Work request
Print out the data below with every line intact.

Excerpted records
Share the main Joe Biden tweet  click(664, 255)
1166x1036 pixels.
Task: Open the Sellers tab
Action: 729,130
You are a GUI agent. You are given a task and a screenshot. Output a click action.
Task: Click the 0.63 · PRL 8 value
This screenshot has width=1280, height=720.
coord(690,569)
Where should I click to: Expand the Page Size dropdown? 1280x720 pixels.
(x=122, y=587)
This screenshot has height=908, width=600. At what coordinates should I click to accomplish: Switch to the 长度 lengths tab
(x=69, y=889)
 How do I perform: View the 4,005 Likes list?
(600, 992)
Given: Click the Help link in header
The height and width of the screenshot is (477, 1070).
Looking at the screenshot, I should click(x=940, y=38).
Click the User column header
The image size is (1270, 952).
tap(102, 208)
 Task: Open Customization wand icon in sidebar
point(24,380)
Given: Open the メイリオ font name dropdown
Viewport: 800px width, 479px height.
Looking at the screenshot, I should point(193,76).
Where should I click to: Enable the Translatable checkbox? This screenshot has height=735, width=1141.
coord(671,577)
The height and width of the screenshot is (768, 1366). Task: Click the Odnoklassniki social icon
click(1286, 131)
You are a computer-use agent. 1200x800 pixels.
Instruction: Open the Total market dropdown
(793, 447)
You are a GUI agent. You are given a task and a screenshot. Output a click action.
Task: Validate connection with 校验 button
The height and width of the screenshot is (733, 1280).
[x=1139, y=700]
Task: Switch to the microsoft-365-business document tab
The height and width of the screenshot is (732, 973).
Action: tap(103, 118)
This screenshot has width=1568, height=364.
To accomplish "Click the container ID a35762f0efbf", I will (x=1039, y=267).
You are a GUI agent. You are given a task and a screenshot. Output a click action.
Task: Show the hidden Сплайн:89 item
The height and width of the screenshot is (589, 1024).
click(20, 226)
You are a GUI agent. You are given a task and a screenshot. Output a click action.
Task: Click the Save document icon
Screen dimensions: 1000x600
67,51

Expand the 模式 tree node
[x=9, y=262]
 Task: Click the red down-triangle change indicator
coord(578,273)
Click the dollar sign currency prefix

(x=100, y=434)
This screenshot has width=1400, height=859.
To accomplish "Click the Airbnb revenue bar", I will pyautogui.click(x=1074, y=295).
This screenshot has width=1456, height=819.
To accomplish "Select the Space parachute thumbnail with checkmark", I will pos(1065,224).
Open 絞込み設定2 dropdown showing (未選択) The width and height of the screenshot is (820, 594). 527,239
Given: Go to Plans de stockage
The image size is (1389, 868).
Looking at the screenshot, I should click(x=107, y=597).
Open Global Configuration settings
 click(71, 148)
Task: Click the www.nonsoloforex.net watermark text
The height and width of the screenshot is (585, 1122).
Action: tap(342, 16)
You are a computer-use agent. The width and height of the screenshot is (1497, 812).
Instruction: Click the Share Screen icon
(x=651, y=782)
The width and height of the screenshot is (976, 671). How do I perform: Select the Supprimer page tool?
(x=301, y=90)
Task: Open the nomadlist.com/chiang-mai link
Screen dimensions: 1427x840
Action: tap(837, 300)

Answer to this problem
Share the main Joe Biden tweet  click(664, 255)
1166x1036 pixels.
Task: Open the Sellers tab
Action: 729,130
You are a GUI agent. You are given a task and a screenshot. Output a click action.
Task: Click the 0.63 · PRL 8 value
This screenshot has width=1280, height=720.
coord(690,569)
Where should I click to: Expand the Page Size dropdown? 1280x720 pixels.
(x=122, y=587)
This screenshot has height=908, width=600. At what coordinates should I click to accomplish: Switch to the 长度 lengths tab
(x=69, y=889)
 How do I perform: View the 4,005 Likes list?
(600, 992)
Given: Click the Help link in header
The height and width of the screenshot is (477, 1070).
Looking at the screenshot, I should click(x=940, y=38).
Click the User column header
The image size is (1270, 952).
tap(102, 208)
 Task: Open Customization wand icon in sidebar
point(24,380)
Given: Open the メイリオ font name dropdown
Viewport: 800px width, 479px height.
Looking at the screenshot, I should point(193,76).
Where should I click to: Enable the Translatable checkbox? This screenshot has height=735, width=1141.
coord(671,577)
The height and width of the screenshot is (768, 1366). Task: Click the Odnoklassniki social icon
click(1286, 131)
You are a computer-use agent. 1200x800 pixels.
Instruction: Open the Total market dropdown
(793, 447)
You are a GUI agent. You are given a task and a screenshot. Output a click action.
Task: Validate connection with 校验 button
The height and width of the screenshot is (733, 1280).
[x=1139, y=700]
Task: Switch to the microsoft-365-business document tab
The height and width of the screenshot is (732, 973).
Action: tap(103, 118)
This screenshot has width=1568, height=364.
To accomplish "Click the container ID a35762f0efbf", I will (x=1039, y=267).
You are a GUI agent. You are given a task and a screenshot. Output a click action.
Task: Show the hidden Сплайн:89 item
The height and width of the screenshot is (589, 1024).
click(20, 226)
You are a GUI agent. You are given a task and a screenshot. Output a click action.
Task: Click the Save document icon
Screen dimensions: 1000x600
67,51

Expand the 模式 tree node
[x=9, y=262]
 Task: Click the red down-triangle change indicator
coord(578,273)
Click the dollar sign currency prefix

(x=100, y=434)
This screenshot has width=1400, height=859.
To accomplish "Click the Airbnb revenue bar", I will pyautogui.click(x=1074, y=295).
This screenshot has width=1456, height=819.
To accomplish "Select the Space parachute thumbnail with checkmark", I will pos(1065,224).
Open 絞込み設定2 dropdown showing (未選択) The width and height of the screenshot is (820, 594). 527,239
Given: Go to Plans de stockage
The image size is (1389, 868).
Looking at the screenshot, I should click(x=107, y=597).
Open Global Configuration settings
 click(71, 148)
Task: Click the www.nonsoloforex.net watermark text
The height and width of the screenshot is (585, 1122).
Action: tap(342, 16)
You are a computer-use agent. The width and height of the screenshot is (1497, 812).
Instruction: Click the Share Screen icon
(x=651, y=782)
The width and height of the screenshot is (976, 671). How do I perform: Select the Supprimer page tool?
(x=301, y=90)
Task: Open the nomadlist.com/chiang-mai link
Screen dimensions: 1427x840
Action: tap(837, 300)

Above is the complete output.